Tasks to perform »
(a) In the passage about the Wereholme estate, which architect designed the mansion?
(b) Continue the passage about the Wereholme estate from its last sentence.

Extract to read »
>>
Historic house in New York, United States

Wereholme, also known as the Harold H. Weekes Estate, and the Scully Estate, is a historic estate located at Islip in Suffolk County, New York. The mansion was built in 1917 in the French Provincial style for Lousine Peters and her husband Harold H. Weekes.

It was designed by architect Grosvenor Atterbury (1869–1956) and is an L-shaped structure built of concrete block. It is three stories high with a hipped roof and the servants' wing is two stories with a clipped cross-gable roof. Also on the property are two garages, greenhouse, barrel vaulted dovecote, and entrance pillars from South Bay Avenue.

==History==
The property was originally part of Windholme which was eventually split between the children of the owners. Louise Peters received 70 acres, and had Wereholme built. She passed the house to her daughter, Hathaway. "Happy" eventually donated it to the Audubon Society who sold it to Suffolk County in 2004.
<<
Given records »
>>
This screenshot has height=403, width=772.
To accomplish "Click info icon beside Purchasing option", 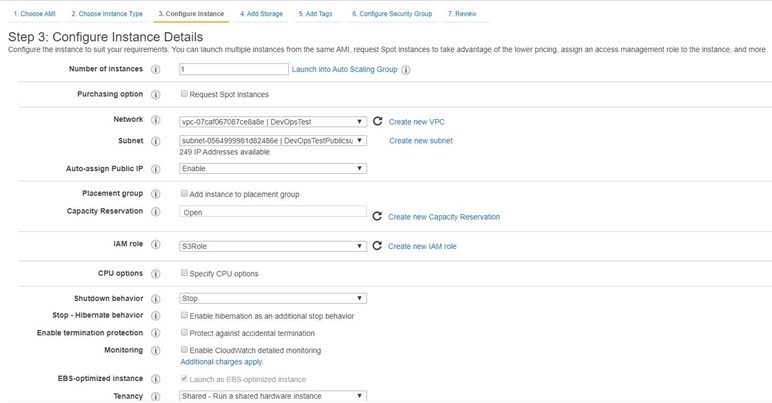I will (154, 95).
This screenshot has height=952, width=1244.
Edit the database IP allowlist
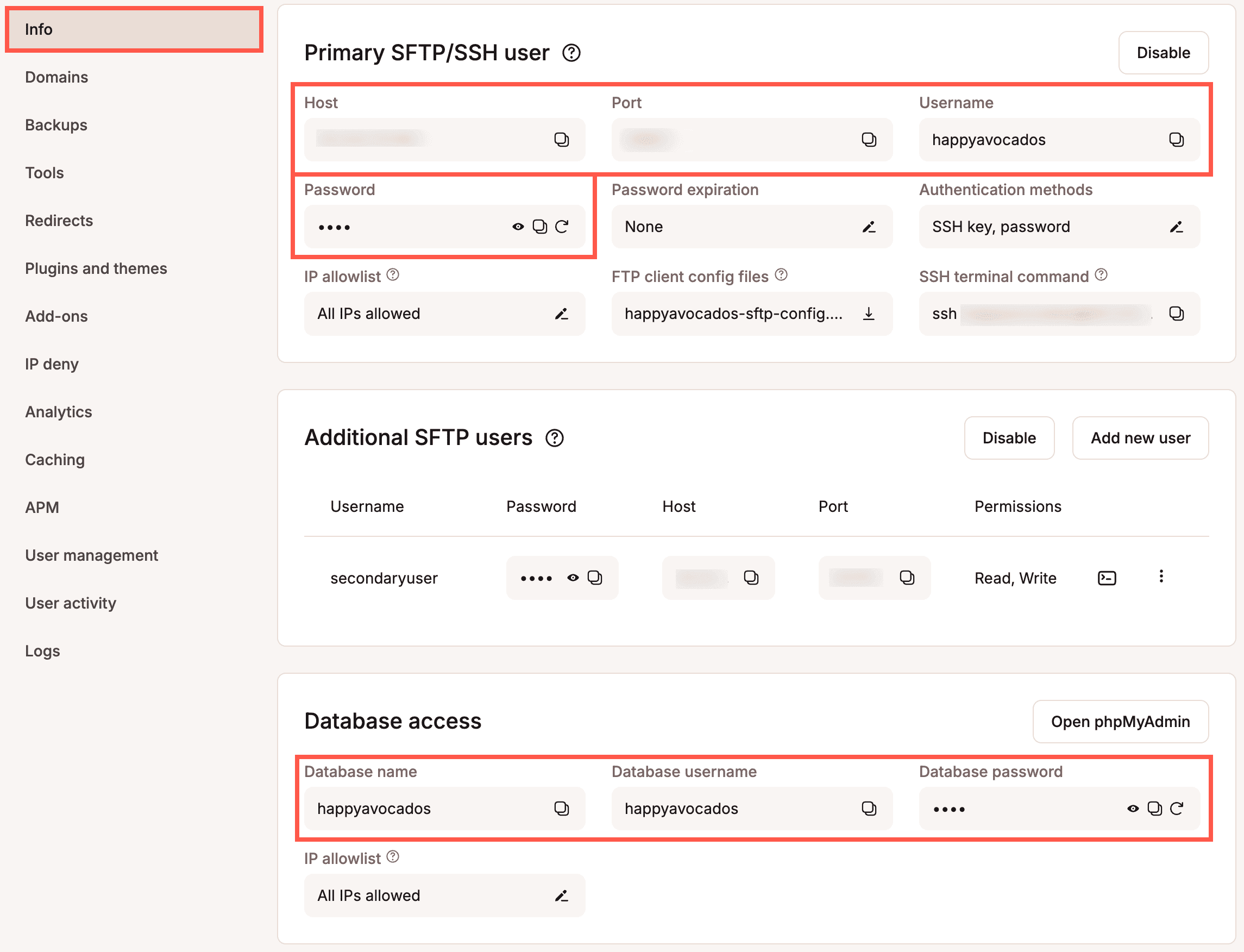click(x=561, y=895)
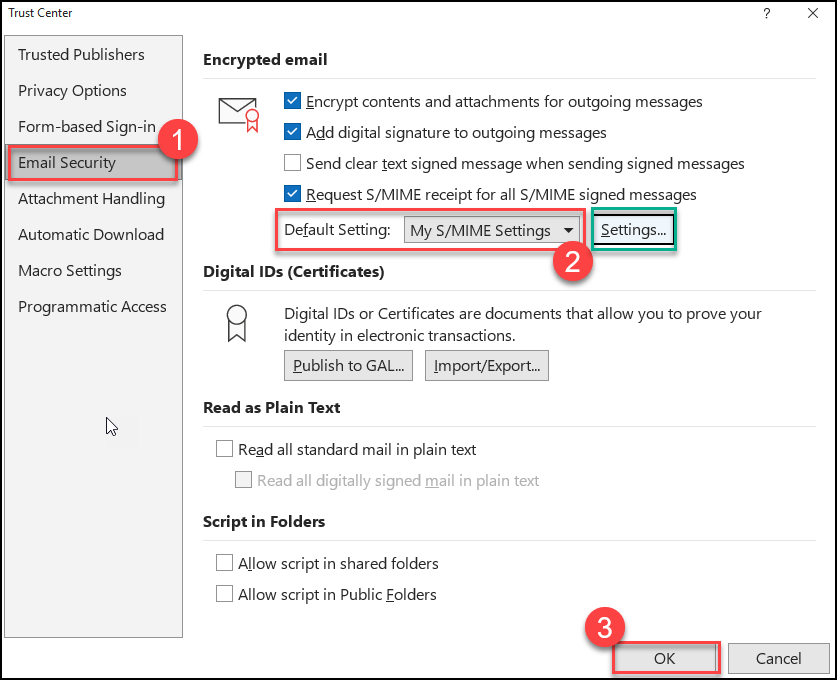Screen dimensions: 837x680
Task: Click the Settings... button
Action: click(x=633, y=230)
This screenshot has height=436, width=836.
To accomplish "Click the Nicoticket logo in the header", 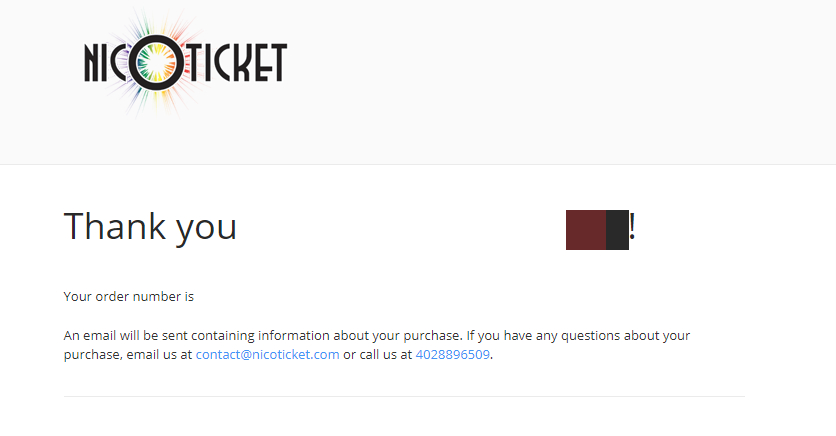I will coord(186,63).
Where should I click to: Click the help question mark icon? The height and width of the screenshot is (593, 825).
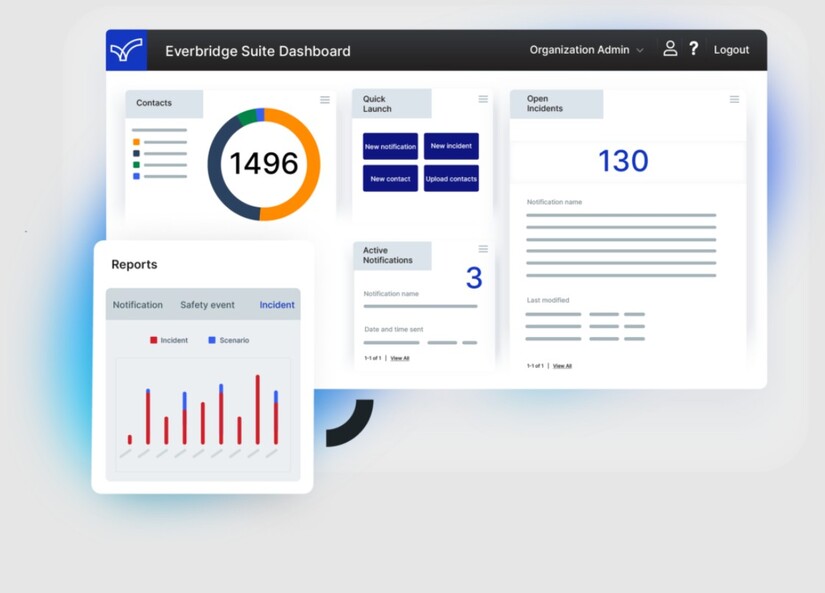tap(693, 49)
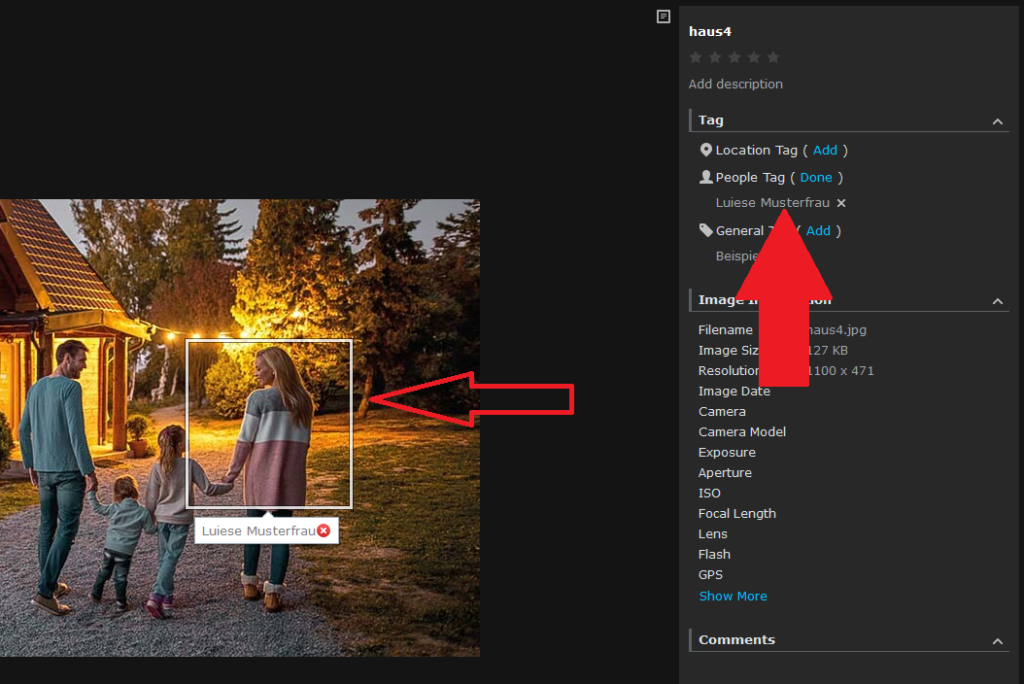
<<
Set of answers »
(a) Grosvenor Atterbury

(b)
It was added to the National Register of Historic Places in 2007.

==Suffolk County Nature Center==
The Suffolk County Nature Center opened on the property on Earth Day, 2010. The center is operated by the Seatuck Environmental Center through a long-term custodial agreement with the Suffolk County Department of Parks, Recreation and Conservation.

Wereholme has been restored, and features natural history exhibits, a nature library and space for programs.

The 70-acre property is adjacent to the Seatuck National Wildlife Refuge and the Islip Town Beach. Trails and boardwalks allow visitors to view different ecosystems, including salt marsh, freshwater wetlands and mature upland forest.